## [WORK REQUIRED]
Repeat every record below exactly, but leave out any pictures.

=-=-=-=-=

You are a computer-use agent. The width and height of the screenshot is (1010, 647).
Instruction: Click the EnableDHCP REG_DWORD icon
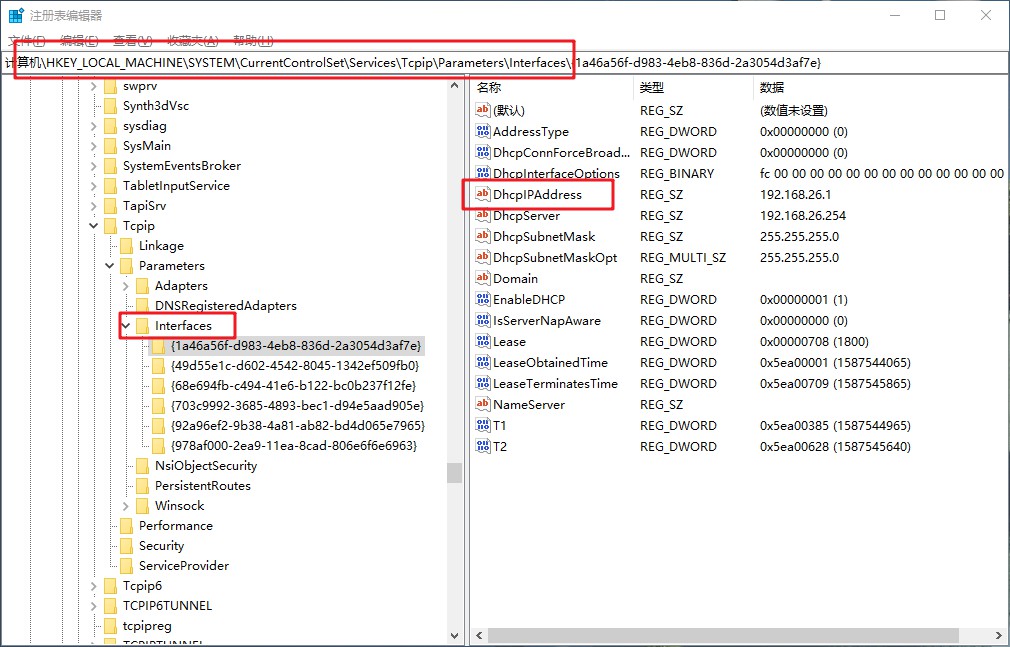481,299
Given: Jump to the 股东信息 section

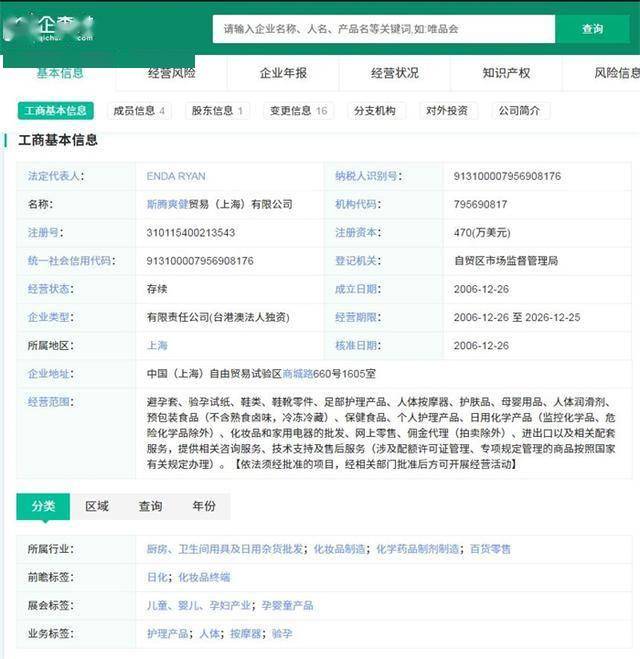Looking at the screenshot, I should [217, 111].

=-=-=-=-=

## [PROBLEM SOLUTION]
You are a computer-use agent. The width and height of the screenshot is (1010, 647).
Instruction: Click the EnableDHCP REG_DWORD icon
481,299
Given: Jump to the 股东信息 section

Looking at the screenshot, I should [217, 111].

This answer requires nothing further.